[Location data for words and elements]

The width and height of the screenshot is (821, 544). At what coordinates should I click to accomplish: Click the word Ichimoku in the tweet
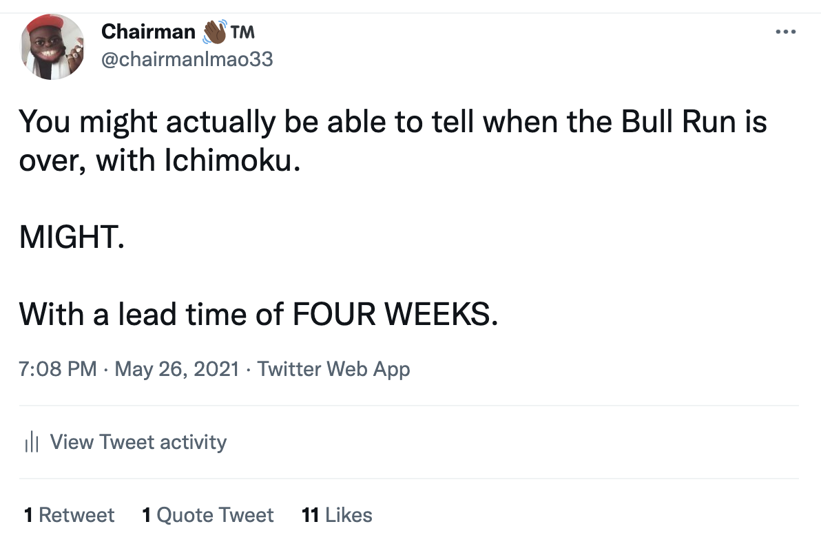click(230, 160)
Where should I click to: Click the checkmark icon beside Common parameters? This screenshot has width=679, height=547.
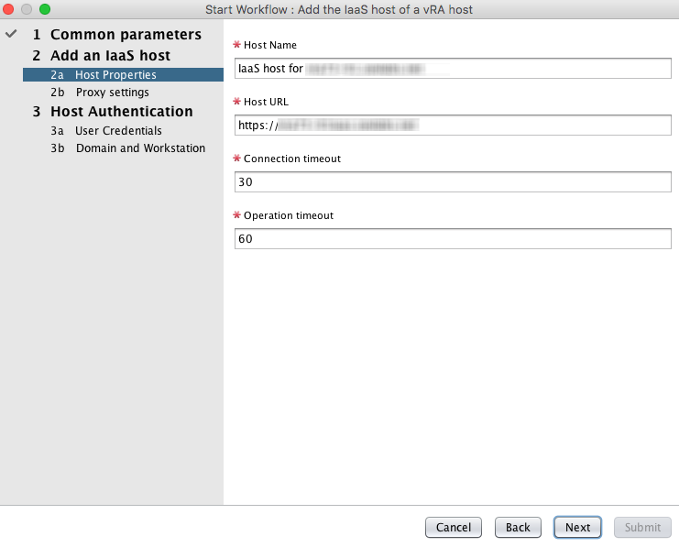point(11,34)
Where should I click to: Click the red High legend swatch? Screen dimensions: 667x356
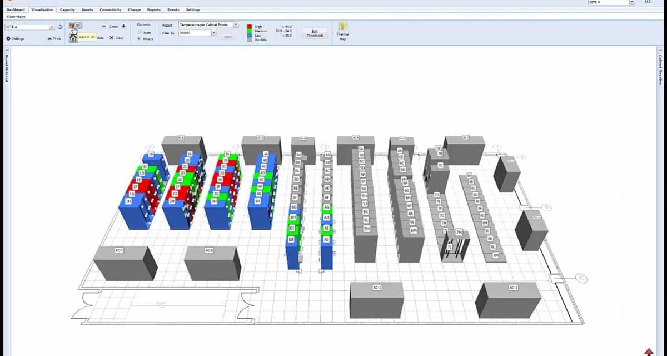click(249, 27)
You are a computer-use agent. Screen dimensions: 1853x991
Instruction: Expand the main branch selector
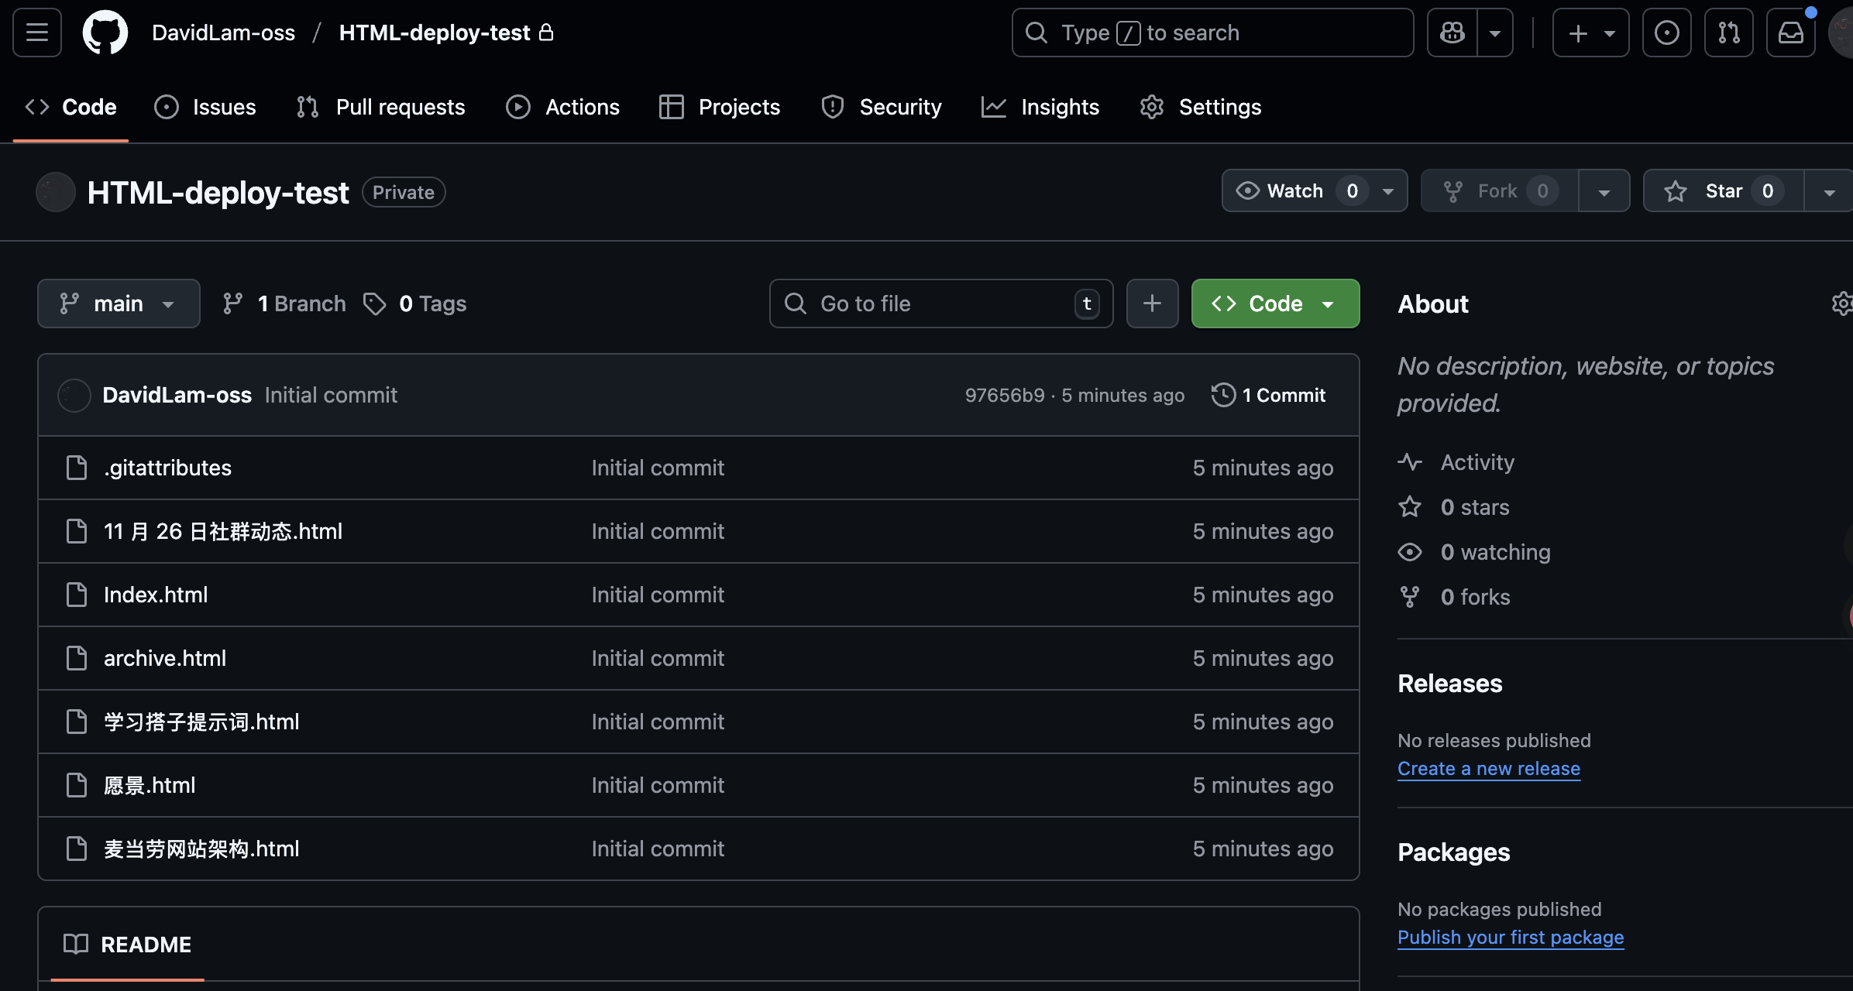coord(119,303)
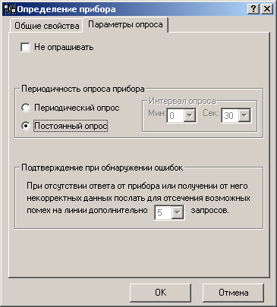Click the Определение прибора title bar
277x307 pixels.
pos(131,9)
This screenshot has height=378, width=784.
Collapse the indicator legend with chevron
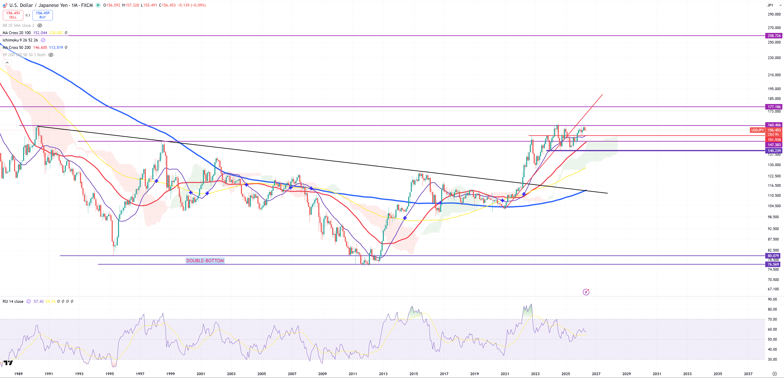coord(7,62)
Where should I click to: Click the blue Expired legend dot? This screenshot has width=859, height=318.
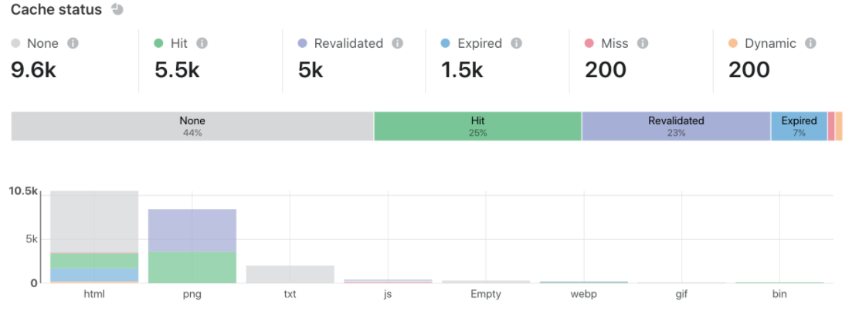tap(446, 43)
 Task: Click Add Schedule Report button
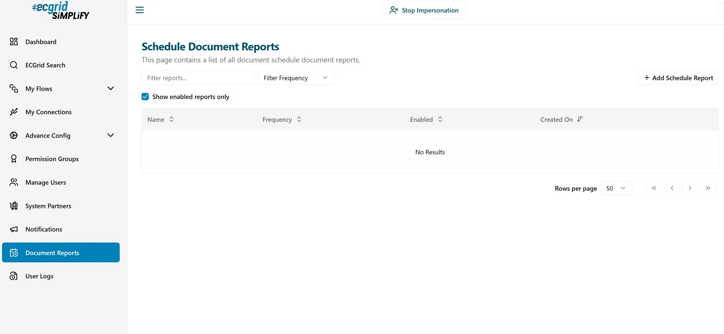[678, 78]
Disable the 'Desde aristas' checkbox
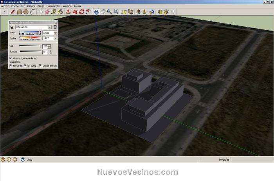This screenshot has height=181, width=274. click(x=40, y=65)
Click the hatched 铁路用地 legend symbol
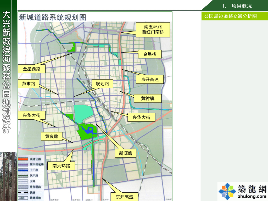The width and height of the screenshot is (268, 201). point(23,198)
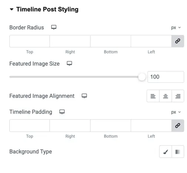187x173 pixels.
Task: Open the Border Radius responsive device icon
Action: 54,27
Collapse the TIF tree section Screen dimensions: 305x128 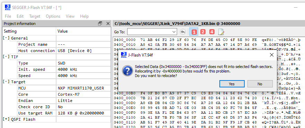pyautogui.click(x=6, y=57)
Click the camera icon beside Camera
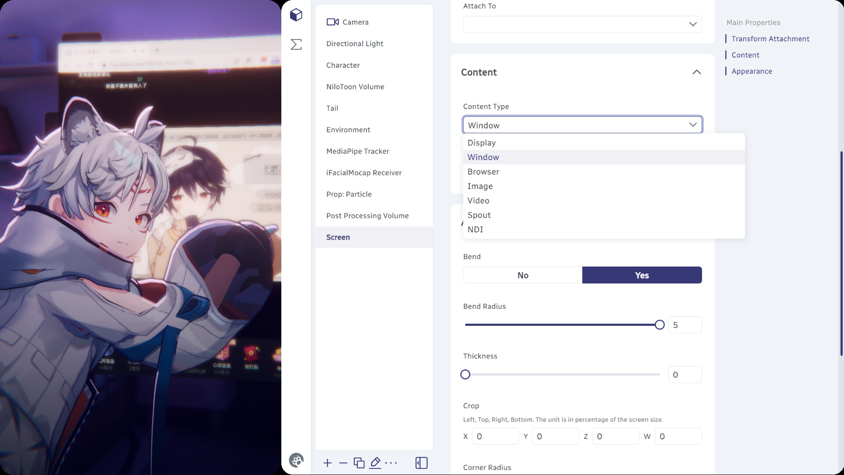Image resolution: width=844 pixels, height=475 pixels. pos(333,22)
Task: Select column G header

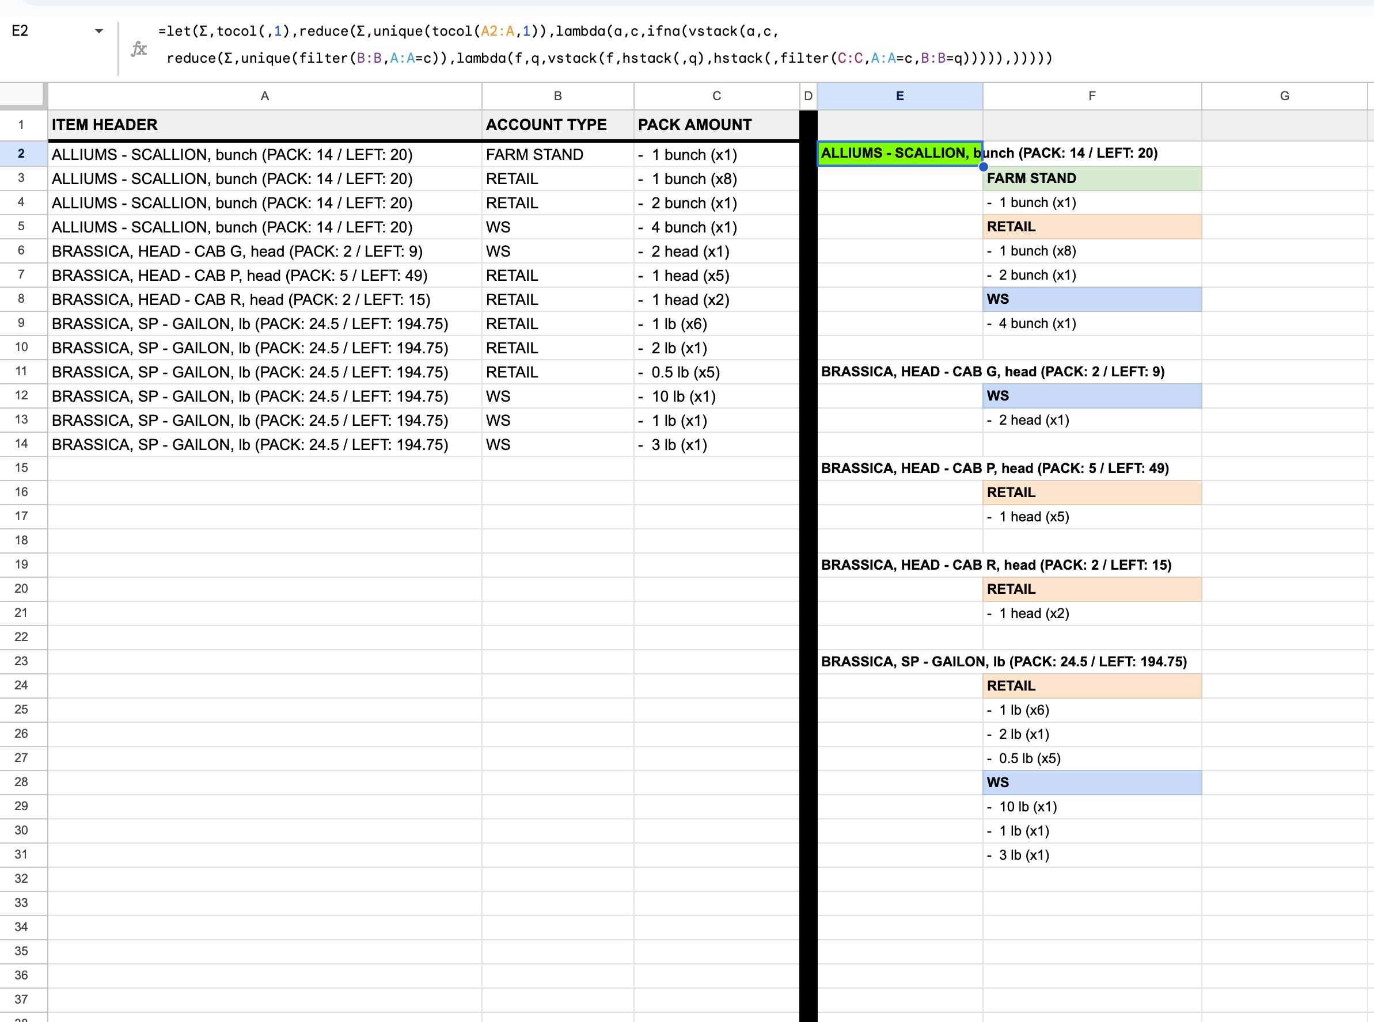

Work to complete: Output the section of the entries that begins with the line containing "Task: Click Add Schedule Report button" and ends with the line containing "This screenshot has height=181, width=274.", both included, as a numbered list with blank lines omitted and pictures excluded.

Right answer:
1.  Task: Click Add Schedule Report button
2. [678, 78]
3. Disable the 'Desde aristas' checkbox
4. This screenshot has height=181, width=274. click(x=40, y=65)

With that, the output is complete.